• _Problem requirements_:
Set down the entries once more exactly as they were written.
::: Given records
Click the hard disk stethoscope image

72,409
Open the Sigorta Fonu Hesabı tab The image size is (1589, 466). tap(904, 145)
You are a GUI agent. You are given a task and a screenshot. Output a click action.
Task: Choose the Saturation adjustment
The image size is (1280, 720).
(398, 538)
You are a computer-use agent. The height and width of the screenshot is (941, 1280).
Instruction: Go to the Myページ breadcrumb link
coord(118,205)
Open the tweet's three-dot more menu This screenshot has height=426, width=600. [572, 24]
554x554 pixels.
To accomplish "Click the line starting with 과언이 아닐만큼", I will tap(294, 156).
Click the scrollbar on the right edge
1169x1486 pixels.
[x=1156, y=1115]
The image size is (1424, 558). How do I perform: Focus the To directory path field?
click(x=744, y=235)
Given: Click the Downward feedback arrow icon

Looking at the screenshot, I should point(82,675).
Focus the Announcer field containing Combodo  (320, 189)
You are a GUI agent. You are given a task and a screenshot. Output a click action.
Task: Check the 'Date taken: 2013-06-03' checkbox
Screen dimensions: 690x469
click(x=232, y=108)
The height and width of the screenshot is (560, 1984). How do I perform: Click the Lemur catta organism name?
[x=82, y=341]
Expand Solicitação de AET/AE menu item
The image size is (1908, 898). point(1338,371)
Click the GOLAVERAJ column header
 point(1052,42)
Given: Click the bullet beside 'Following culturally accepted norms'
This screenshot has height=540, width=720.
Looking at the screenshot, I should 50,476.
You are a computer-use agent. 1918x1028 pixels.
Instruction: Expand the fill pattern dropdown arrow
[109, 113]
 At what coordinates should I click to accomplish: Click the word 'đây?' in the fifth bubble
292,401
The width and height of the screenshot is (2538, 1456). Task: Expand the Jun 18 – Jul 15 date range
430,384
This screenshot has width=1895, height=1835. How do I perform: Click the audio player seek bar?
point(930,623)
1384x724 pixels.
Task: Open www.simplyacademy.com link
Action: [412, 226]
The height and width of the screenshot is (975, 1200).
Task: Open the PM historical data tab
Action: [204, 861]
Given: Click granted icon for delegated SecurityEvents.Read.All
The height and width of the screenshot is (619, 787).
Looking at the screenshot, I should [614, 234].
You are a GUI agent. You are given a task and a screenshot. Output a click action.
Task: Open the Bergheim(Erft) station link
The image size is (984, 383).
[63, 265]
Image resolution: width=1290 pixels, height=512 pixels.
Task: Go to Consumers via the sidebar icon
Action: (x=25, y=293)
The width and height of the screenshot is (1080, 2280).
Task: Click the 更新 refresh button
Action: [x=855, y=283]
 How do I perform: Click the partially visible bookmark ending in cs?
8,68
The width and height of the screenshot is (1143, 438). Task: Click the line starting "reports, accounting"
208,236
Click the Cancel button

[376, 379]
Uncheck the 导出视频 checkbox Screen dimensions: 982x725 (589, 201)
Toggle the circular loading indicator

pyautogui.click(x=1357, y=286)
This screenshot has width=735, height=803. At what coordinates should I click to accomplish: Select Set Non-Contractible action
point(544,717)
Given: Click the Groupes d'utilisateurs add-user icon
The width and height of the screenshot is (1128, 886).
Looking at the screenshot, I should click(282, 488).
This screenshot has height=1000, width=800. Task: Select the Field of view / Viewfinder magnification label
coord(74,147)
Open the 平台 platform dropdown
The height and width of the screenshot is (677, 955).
::::::
• _Solution_:
Click the hard disk stethoscope image

72,409
Open the Sigorta Fonu Hesabı tab The image size is (1589, 466). tap(904, 145)
You are a GUI agent. You are given a task and a screenshot. Output a click action.
Task: Choose the Saturation adjustment
The image size is (1280, 720).
(398, 538)
You are a computer-use agent. The height and width of the screenshot is (941, 1280).
Instruction: Go to the Myページ breadcrumb link
coord(118,205)
Open the tweet's three-dot more menu This screenshot has height=426, width=600. [572, 24]
554x554 pixels.
To accomplish "Click the line starting with 과언이 아닐만큼", I will tap(294, 156).
Click the scrollbar on the right edge
1169x1486 pixels.
[x=1156, y=1115]
The image size is (1424, 558). How do I perform: Focus the To directory path field?
click(x=744, y=235)
Given: Click the Downward feedback arrow icon

Looking at the screenshot, I should point(82,675).
Focus the Announcer field containing Combodo  (320, 189)
You are a GUI agent. You are given a task and a screenshot. Output a click action.
Task: Check the 'Date taken: 2013-06-03' checkbox
Screen dimensions: 690x469
click(x=232, y=108)
The height and width of the screenshot is (560, 1984). How do I perform: Click the Lemur catta organism name?
[x=82, y=341]
Expand Solicitação de AET/AE menu item
The image size is (1908, 898). point(1338,371)
Click the GOLAVERAJ column header
 point(1052,42)
Given: Click the bullet beside 'Following culturally accepted norms'
This screenshot has height=540, width=720.
Looking at the screenshot, I should 50,476.
You are a computer-use agent. 1918x1028 pixels.
Instruction: Expand the fill pattern dropdown arrow
[109, 113]
 At what coordinates should I click to accomplish: Click the word 'đây?' in the fifth bubble
292,401
The width and height of the screenshot is (2538, 1456). Task: Expand the Jun 18 – Jul 15 date range
430,384
This screenshot has width=1895, height=1835. How do I perform: Click the audio player seek bar?
point(930,623)
1384x724 pixels.
Task: Open www.simplyacademy.com link
Action: [412, 226]
The height and width of the screenshot is (975, 1200).
Task: Open the PM historical data tab
Action: [204, 861]
Given: Click granted icon for delegated SecurityEvents.Read.All
The height and width of the screenshot is (619, 787).
Looking at the screenshot, I should [614, 234].
You are a GUI agent. You are given a task and a screenshot. Output a click action.
Task: Open the Bergheim(Erft) station link
The image size is (984, 383).
[63, 265]
Image resolution: width=1290 pixels, height=512 pixels.
Task: Go to Consumers via the sidebar icon
Action: (x=25, y=293)
The width and height of the screenshot is (1080, 2280).
Task: Click the 更新 refresh button
Action: [x=855, y=283]
 How do I perform: Click the partially visible bookmark ending in cs?
8,68
The width and height of the screenshot is (1143, 438). Task: Click the line starting "reports, accounting"
208,236
Click the Cancel button

[376, 379]
Uncheck the 导出视频 checkbox Screen dimensions: 982x725 (589, 201)
Toggle the circular loading indicator

pyautogui.click(x=1357, y=286)
This screenshot has width=735, height=803. At what coordinates should I click to accomplish: Select Set Non-Contractible action
point(544,717)
Given: Click the Groupes d'utilisateurs add-user icon
The width and height of the screenshot is (1128, 886).
Looking at the screenshot, I should click(282, 488).
This screenshot has height=1000, width=800. Task: Select the Field of view / Viewfinder magnification label
coord(74,147)
Open the 平台 platform dropdown
The height and width of the screenshot is (677, 955).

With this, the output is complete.